= Kitasoo =

Tribe of Tsimshian people

The Kitasoo are one of the 14 tribes of the Tsimshian people in Canada, who inhabit, along with the Xai'xais, the village of Klemtu, British Columbia. The name Kitasoo derives from the Tsimshian name Gidestsu, from git- (people of) and disdzuu, which refers to a large, tiered house-depression. The Kitasoo, along with the Gitga'ata Tsimshians at Hartley Bay, B.C., are often classed as "Southern Tsimshian," their traditional language being the southern dialect of the Tsimshian language. Their band government is the Kitasoo/Xaixais First Nation, a member government of the Wuikinuxv-Kitasoo-Nuxalk Tribal Council.

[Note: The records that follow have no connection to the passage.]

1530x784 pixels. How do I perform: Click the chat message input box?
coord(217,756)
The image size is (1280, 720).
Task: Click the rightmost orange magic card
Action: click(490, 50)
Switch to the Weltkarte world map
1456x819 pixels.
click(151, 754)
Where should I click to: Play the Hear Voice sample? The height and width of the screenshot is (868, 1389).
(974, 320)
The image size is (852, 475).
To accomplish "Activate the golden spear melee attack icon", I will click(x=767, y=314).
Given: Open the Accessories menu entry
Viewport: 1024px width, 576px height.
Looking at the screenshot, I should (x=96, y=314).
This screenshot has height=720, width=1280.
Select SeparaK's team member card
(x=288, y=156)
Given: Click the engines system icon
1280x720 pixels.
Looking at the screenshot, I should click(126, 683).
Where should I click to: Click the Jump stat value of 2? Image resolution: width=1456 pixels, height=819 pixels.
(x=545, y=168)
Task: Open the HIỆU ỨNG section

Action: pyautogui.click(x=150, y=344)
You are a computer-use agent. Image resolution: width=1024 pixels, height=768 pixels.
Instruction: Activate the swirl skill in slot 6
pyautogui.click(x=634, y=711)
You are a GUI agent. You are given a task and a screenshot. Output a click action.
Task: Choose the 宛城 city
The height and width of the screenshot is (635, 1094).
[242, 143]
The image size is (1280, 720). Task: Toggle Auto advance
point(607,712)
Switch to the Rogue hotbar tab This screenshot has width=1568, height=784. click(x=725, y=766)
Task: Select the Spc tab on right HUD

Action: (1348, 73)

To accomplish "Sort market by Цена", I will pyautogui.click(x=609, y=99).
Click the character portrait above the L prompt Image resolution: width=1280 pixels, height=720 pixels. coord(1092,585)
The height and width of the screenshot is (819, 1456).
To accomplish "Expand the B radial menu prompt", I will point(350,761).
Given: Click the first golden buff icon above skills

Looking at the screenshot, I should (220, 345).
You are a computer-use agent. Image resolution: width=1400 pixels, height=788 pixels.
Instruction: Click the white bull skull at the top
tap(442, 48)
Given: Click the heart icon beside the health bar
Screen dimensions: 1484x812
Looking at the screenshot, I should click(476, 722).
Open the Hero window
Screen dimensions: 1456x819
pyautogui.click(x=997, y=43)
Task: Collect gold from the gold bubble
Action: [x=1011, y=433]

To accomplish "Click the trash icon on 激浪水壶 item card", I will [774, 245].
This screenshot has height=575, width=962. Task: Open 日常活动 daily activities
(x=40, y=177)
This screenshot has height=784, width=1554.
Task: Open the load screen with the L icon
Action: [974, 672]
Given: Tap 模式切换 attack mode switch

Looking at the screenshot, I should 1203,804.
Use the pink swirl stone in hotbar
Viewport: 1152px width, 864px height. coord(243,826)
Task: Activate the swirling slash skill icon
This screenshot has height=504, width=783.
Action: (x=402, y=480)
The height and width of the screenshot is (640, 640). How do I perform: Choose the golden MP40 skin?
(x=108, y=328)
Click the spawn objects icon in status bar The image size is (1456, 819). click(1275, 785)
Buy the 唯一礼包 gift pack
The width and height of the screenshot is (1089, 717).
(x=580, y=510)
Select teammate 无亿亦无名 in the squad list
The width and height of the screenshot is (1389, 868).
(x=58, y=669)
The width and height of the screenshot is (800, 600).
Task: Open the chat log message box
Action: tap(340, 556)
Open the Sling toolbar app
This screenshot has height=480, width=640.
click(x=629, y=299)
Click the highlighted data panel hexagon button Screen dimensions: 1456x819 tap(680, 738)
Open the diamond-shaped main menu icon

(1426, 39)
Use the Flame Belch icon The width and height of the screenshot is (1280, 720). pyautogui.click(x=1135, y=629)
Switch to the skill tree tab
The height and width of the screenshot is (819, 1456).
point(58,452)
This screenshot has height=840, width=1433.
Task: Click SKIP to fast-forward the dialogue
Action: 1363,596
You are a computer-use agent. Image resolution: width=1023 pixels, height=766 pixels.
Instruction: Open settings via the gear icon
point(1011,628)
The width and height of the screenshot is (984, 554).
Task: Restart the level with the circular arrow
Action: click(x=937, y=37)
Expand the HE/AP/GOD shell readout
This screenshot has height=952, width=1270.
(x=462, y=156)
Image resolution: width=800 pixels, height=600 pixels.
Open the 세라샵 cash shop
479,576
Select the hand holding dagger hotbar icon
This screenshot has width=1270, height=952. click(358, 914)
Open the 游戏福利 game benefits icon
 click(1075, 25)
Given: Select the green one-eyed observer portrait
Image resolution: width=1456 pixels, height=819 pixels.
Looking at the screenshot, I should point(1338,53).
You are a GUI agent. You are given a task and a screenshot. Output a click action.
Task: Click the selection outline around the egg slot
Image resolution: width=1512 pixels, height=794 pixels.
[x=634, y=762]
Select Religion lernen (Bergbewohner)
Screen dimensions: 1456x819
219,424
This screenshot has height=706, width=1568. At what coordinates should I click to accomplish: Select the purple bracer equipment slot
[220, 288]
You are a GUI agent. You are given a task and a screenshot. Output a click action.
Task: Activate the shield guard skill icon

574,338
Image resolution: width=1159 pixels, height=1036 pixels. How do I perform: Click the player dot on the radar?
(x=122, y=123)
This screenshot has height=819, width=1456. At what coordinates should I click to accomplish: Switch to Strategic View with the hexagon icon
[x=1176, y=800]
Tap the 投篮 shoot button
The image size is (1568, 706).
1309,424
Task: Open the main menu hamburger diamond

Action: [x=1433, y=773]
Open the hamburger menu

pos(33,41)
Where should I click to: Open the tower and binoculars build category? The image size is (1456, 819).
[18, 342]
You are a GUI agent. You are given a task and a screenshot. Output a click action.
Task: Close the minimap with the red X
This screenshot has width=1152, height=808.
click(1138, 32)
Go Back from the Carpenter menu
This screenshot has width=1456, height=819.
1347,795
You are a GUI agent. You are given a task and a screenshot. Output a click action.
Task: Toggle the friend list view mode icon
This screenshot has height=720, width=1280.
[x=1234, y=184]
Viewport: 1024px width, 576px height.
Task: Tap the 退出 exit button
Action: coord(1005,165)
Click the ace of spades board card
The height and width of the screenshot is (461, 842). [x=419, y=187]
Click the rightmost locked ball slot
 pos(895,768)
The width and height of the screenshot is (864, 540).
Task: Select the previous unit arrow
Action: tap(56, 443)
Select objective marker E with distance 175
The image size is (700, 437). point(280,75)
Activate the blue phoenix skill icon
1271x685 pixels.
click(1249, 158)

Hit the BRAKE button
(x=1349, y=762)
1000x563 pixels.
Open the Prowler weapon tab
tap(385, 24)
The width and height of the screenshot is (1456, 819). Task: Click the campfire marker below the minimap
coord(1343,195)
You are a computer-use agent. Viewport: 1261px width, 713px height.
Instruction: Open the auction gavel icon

The anthropologist Marius Barbeau recorded in 1947 that John Starr was of the "Klemtu" tribe and held the hereditary name Lagax'niitsk.

==Prehistoric culture==
Some information is known about the lifestyle and diet of the prehistoric Kitasoo based upon archaeological recovery. For example, the Kitasoo exploited numerous flora and fauna as food sources including the Whitebark Raspberry, Rubus leucodermis.

==Bibliography==

- Barbeau, Marius (1950) Totem Poles. 2 vols. (Anthropology Series 30, National Museum of Canada Bulletin 119.) Ottawa: National Museum of Canada.
- Miller, Jay (1981) "Moieties and Cultural Amnesia: Manipulation of Knowledge in a Pacific Northwest Coast Native Community," Arctic Anthropology, vol. 18, no. 1, pp. 23–32.
- Miller, Jay (1982) "Tsimshian Moieties and Other Clarifications," Northwest Anthropological Research Notes, vol. 16, no. 2, pp. 148–164.